[Pixel coordinate grounding data]

***

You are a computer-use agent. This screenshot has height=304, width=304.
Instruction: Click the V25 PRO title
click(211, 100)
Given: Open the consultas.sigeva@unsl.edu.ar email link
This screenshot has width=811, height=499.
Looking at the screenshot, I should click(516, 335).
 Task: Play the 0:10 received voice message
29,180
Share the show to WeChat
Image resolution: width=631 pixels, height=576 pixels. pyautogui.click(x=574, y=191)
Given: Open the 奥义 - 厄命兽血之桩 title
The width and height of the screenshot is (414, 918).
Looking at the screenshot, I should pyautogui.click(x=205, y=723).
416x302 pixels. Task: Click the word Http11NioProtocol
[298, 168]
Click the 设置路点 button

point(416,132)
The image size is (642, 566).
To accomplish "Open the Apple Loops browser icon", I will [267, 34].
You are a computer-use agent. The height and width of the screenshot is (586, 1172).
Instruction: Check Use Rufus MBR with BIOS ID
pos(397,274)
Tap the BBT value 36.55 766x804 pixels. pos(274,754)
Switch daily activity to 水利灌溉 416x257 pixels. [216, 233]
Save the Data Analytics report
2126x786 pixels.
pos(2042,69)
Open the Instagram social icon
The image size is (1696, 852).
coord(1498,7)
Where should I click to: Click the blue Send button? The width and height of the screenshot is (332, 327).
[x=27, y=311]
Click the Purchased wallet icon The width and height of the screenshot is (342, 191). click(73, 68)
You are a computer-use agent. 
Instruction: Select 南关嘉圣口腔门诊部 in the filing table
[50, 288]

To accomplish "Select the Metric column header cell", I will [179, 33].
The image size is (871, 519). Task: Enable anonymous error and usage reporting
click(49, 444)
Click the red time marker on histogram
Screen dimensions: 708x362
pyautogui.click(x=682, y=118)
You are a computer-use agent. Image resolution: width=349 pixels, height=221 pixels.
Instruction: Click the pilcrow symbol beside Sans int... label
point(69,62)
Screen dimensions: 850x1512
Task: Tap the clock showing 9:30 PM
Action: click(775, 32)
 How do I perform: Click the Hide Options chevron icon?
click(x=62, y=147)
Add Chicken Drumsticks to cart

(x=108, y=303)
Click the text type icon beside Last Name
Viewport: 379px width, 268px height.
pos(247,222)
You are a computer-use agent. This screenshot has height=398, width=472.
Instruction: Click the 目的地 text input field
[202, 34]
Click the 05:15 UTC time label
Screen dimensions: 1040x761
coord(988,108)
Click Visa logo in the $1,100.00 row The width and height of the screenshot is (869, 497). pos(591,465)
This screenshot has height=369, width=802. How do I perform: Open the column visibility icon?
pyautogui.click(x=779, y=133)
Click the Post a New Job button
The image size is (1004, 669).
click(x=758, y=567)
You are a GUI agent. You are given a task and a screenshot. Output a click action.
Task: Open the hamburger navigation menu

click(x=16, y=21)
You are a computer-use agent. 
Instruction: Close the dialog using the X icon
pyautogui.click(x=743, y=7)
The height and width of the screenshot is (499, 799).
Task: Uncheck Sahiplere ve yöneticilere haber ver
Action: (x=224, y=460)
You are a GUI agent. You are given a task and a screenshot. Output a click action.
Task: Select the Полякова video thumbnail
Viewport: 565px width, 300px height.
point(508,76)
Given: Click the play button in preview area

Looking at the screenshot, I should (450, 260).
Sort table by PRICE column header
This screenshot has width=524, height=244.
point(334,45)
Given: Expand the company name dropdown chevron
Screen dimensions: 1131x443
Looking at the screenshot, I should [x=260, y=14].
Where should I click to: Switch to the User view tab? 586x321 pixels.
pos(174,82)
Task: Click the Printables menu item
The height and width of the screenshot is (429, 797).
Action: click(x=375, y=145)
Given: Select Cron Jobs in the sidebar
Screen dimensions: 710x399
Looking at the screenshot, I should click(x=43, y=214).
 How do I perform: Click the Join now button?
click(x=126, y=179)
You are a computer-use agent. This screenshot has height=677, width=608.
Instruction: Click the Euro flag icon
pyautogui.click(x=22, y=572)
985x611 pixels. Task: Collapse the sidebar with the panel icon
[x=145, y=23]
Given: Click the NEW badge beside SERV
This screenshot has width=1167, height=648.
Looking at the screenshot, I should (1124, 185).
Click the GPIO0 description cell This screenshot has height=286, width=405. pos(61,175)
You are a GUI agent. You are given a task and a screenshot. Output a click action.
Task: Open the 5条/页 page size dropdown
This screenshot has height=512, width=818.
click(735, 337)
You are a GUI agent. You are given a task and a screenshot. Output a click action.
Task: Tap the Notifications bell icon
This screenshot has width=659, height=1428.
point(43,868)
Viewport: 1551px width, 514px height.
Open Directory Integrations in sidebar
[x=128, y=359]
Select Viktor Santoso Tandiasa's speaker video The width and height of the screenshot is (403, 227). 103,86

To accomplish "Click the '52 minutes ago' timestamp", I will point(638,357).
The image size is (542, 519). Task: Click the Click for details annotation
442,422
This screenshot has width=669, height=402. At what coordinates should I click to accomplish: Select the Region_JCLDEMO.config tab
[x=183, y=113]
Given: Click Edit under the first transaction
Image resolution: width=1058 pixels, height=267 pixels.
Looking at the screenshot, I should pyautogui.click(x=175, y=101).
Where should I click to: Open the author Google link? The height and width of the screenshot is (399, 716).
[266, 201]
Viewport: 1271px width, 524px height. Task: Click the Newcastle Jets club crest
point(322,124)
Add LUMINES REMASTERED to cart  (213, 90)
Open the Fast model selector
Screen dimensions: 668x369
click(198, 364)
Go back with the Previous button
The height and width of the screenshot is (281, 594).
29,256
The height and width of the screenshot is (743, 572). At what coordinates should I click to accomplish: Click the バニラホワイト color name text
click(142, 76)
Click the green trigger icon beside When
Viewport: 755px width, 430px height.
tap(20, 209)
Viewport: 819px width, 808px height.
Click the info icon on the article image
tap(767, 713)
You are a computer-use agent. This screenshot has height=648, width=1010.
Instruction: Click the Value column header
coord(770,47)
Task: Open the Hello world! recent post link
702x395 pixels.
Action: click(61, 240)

***

*Task prompt*. Could you retype all of the entries, leaving every character unchanged?

*Task response*.
You are a computer-use agent. This screenshot has height=304, width=304.
Instruction: Click the V25 PRO title
click(211, 100)
Given: Open the consultas.sigeva@unsl.edu.ar email link
This screenshot has width=811, height=499.
Looking at the screenshot, I should click(516, 335).
 Task: Play the 0:10 received voice message
29,180
Share the show to WeChat
Image resolution: width=631 pixels, height=576 pixels. pyautogui.click(x=574, y=191)
Given: Open the 奥义 - 厄命兽血之桩 title
The width and height of the screenshot is (414, 918).
Looking at the screenshot, I should pyautogui.click(x=205, y=723).
416x302 pixels. Task: Click the word Http11NioProtocol
[298, 168]
Click the 设置路点 button

point(416,132)
The image size is (642, 566).
To accomplish "Open the Apple Loops browser icon", I will [267, 34].
You are a computer-use agent. The height and width of the screenshot is (586, 1172).
Instruction: Check Use Rufus MBR with BIOS ID
pos(397,274)
Tap the BBT value 36.55 766x804 pixels. pos(274,754)
Switch daily activity to 水利灌溉 416x257 pixels. [216, 233]
Save the Data Analytics report
2126x786 pixels.
pos(2042,69)
Open the Instagram social icon
The image size is (1696, 852).
coord(1498,7)
Where should I click to: Click the blue Send button? The width and height of the screenshot is (332, 327).
[x=27, y=311]
Click the Purchased wallet icon The width and height of the screenshot is (342, 191). click(73, 68)
You are a computer-use agent. 
Instruction: Select 南关嘉圣口腔门诊部 in the filing table
[50, 288]

To accomplish "Select the Metric column header cell", I will [179, 33].
The image size is (871, 519). Task: Enable anonymous error and usage reporting
click(49, 444)
Click the red time marker on histogram
Screen dimensions: 708x362
pyautogui.click(x=682, y=118)
You are a computer-use agent. Image resolution: width=349 pixels, height=221 pixels.
Instruction: Click the pilcrow symbol beside Sans int... label
point(69,62)
Screen dimensions: 850x1512
Task: Tap the clock showing 9:30 PM
Action: click(775, 32)
 How do I perform: Click the Hide Options chevron icon?
click(x=62, y=147)
Add Chicken Drumsticks to cart

(x=108, y=303)
Click the text type icon beside Last Name
Viewport: 379px width, 268px height.
pos(247,222)
You are a computer-use agent. This screenshot has height=398, width=472.
Instruction: Click the 目的地 text input field
[202, 34]
Click the 05:15 UTC time label
Screen dimensions: 1040x761
coord(988,108)
Click Visa logo in the $1,100.00 row The width and height of the screenshot is (869, 497). pos(591,465)
This screenshot has height=369, width=802. How do I perform: Open the column visibility icon?
pyautogui.click(x=779, y=133)
Click the Post a New Job button
The image size is (1004, 669).
click(x=758, y=567)
You are a GUI agent. You are given a task and a screenshot. Output a click action.
Task: Open the hamburger navigation menu

click(x=16, y=21)
You are a computer-use agent. 
Instruction: Close the dialog using the X icon
pyautogui.click(x=743, y=7)
The height and width of the screenshot is (499, 799).
Task: Uncheck Sahiplere ve yöneticilere haber ver
Action: (x=224, y=460)
You are a GUI agent. You are given a task and a screenshot. Output a click action.
Task: Select the Полякова video thumbnail
Viewport: 565px width, 300px height.
point(508,76)
Given: Click the play button in preview area

Looking at the screenshot, I should (450, 260).
Sort table by PRICE column header
This screenshot has width=524, height=244.
point(334,45)
Given: Expand the company name dropdown chevron
Screen dimensions: 1131x443
Looking at the screenshot, I should [x=260, y=14].
Where should I click to: Switch to the User view tab? 586x321 pixels.
pos(174,82)
Task: Click the Printables menu item
The height and width of the screenshot is (429, 797).
Action: click(x=375, y=145)
Given: Select Cron Jobs in the sidebar
Screen dimensions: 710x399
Looking at the screenshot, I should click(x=43, y=214).
 How do I perform: Click the Join now button?
click(x=126, y=179)
You are a computer-use agent. This screenshot has height=677, width=608.
Instruction: Click the Euro flag icon
pyautogui.click(x=22, y=572)
985x611 pixels. Task: Collapse the sidebar with the panel icon
[x=145, y=23]
Given: Click the NEW badge beside SERV
This screenshot has width=1167, height=648.
Looking at the screenshot, I should (1124, 185).
Click the GPIO0 description cell This screenshot has height=286, width=405. pos(61,175)
You are a GUI agent. You are given a task and a screenshot. Output a click action.
Task: Open the 5条/页 page size dropdown
This screenshot has height=512, width=818.
click(735, 337)
You are a GUI agent. You are given a task and a screenshot. Output a click action.
Task: Tap the Notifications bell icon
This screenshot has width=659, height=1428.
point(43,868)
Viewport: 1551px width, 514px height.
Open Directory Integrations in sidebar
[x=128, y=359]
Select Viktor Santoso Tandiasa's speaker video The width and height of the screenshot is (403, 227). 103,86

To accomplish "Click the '52 minutes ago' timestamp", I will point(638,357).
The image size is (542, 519). Task: Click the Click for details annotation
442,422
This screenshot has width=669, height=402. At what coordinates should I click to accomplish: Select the Region_JCLDEMO.config tab
[x=183, y=113]
Given: Click Edit under the first transaction
Image resolution: width=1058 pixels, height=267 pixels.
Looking at the screenshot, I should pyautogui.click(x=175, y=101).
Where should I click to: Open the author Google link? The height and width of the screenshot is (399, 716).
[266, 201]
Viewport: 1271px width, 524px height. Task: Click the Newcastle Jets club crest
point(322,124)
Add LUMINES REMASTERED to cart  (213, 90)
Open the Fast model selector
Screen dimensions: 668x369
click(198, 364)
Go back with the Previous button
The height and width of the screenshot is (281, 594).
29,256
The height and width of the screenshot is (743, 572). At what coordinates should I click to accomplish: Click the バニラホワイト color name text
click(142, 76)
Click the green trigger icon beside When
Viewport: 755px width, 430px height.
tap(20, 209)
Viewport: 819px width, 808px height.
Click the info icon on the article image
tap(767, 713)
You are a computer-use agent. This screenshot has height=648, width=1010.
Instruction: Click the Value column header
coord(770,47)
Task: Open the Hello world! recent post link
702x395 pixels.
Action: click(61, 240)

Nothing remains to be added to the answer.